_REQUIRED TASK_
Format the lines from the one containing "The width and" through the one containing "Open the 股利 tab" as a numbered list, skipping any blank lines. Leave the pictures out of your answer.

_INPUT DATA_
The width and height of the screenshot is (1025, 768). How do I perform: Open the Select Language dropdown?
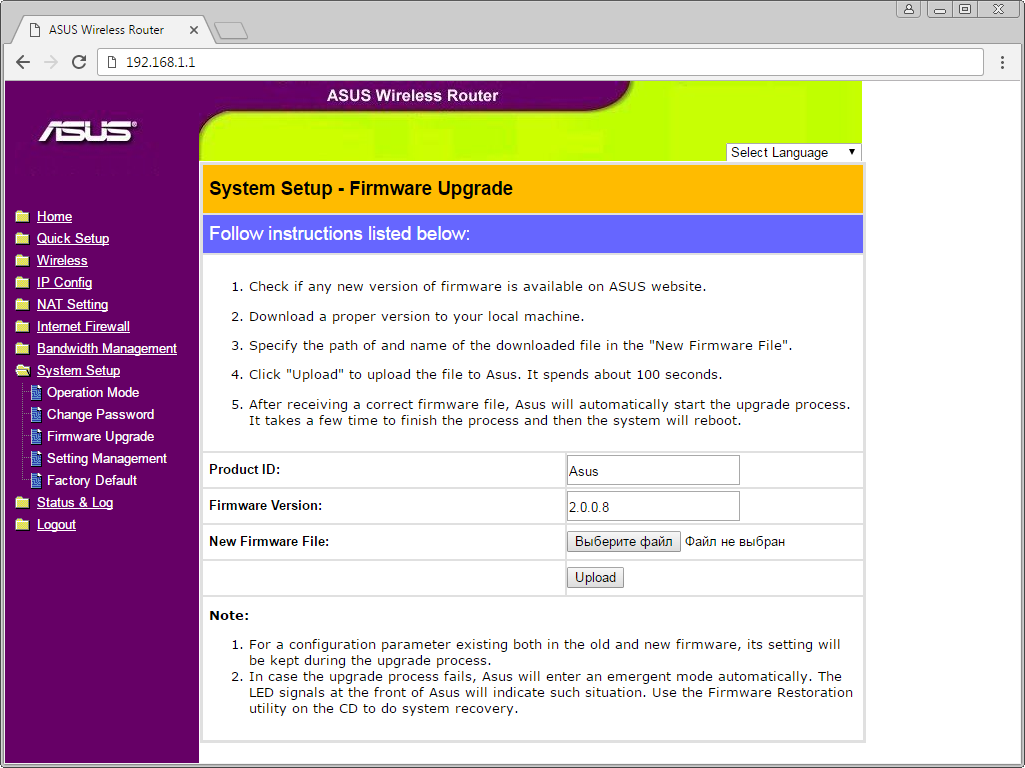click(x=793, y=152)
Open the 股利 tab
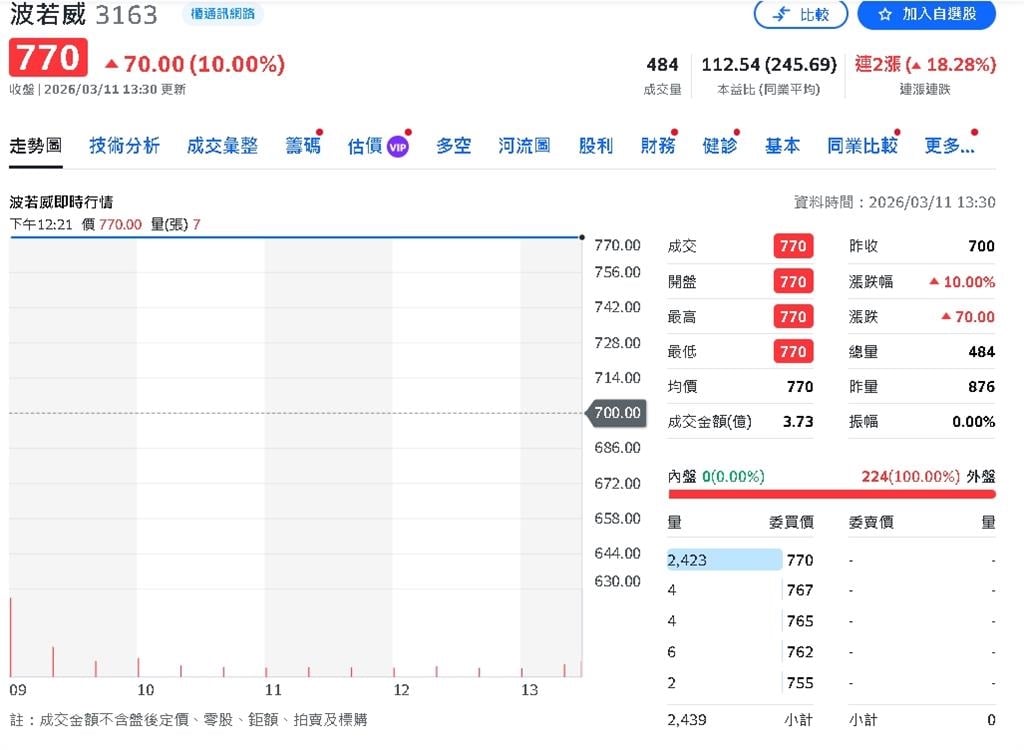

---

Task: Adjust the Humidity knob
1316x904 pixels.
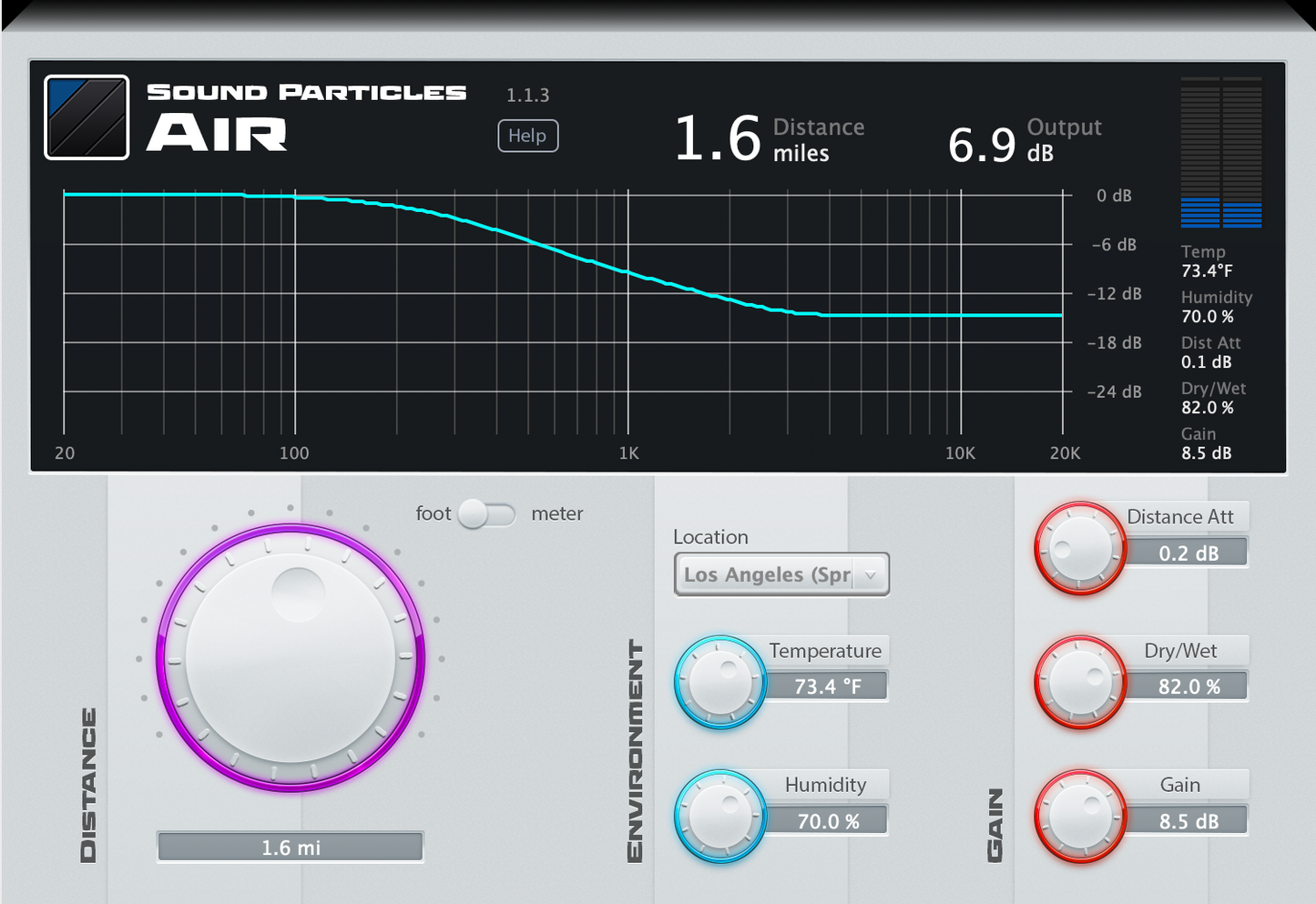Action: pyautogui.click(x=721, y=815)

---

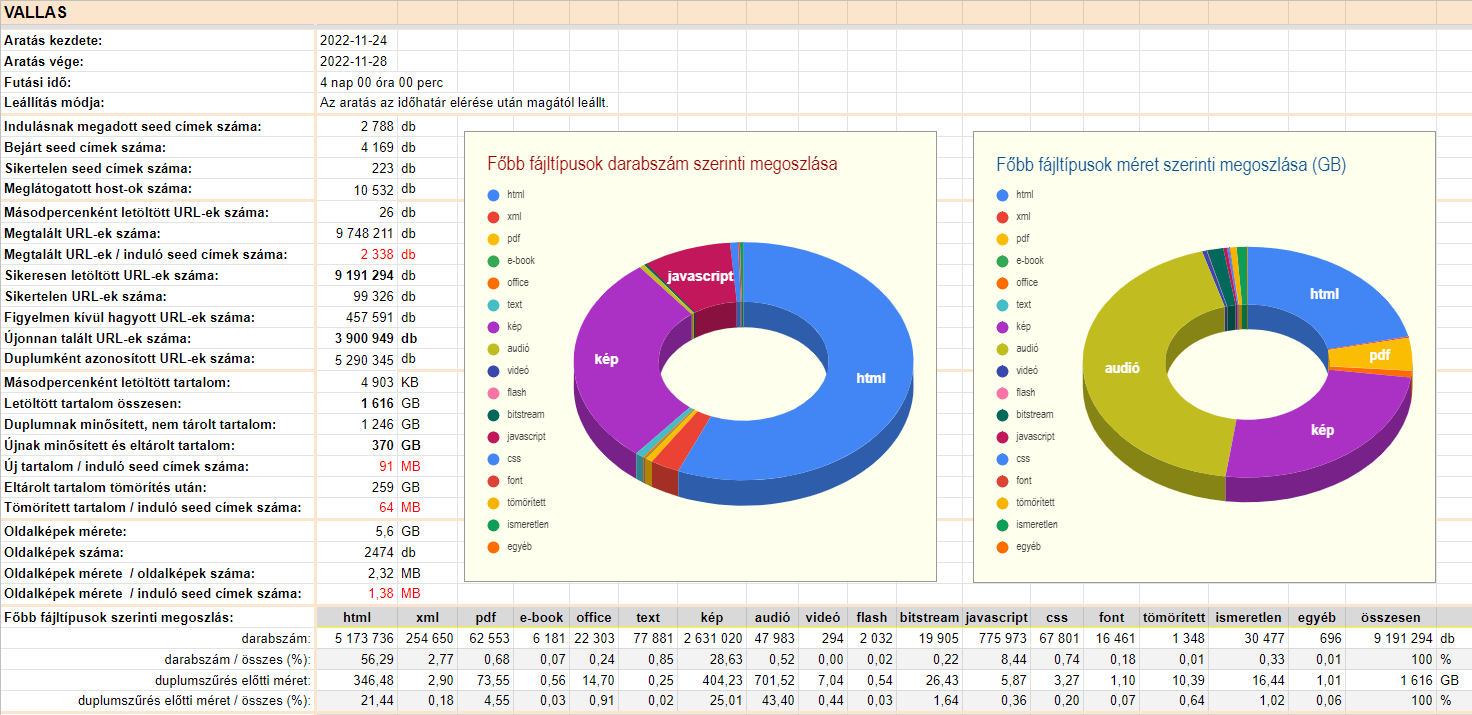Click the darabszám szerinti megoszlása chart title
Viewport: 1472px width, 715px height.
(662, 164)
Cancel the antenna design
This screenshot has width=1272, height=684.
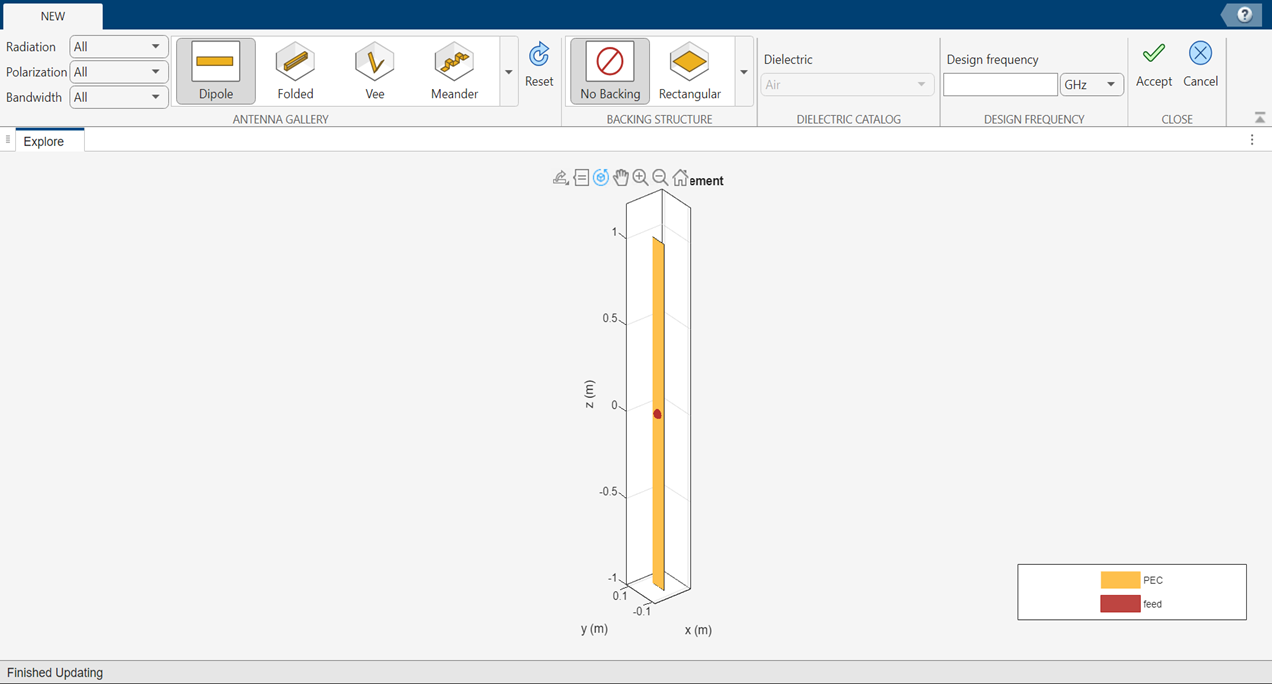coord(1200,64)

_ANSWER TO THE EXERCISE_
1. The width and height of the screenshot is (1025, 768). How do I perform: Open the Select Language dropdown?
2. click(x=793, y=152)
3. Open the 股利 tab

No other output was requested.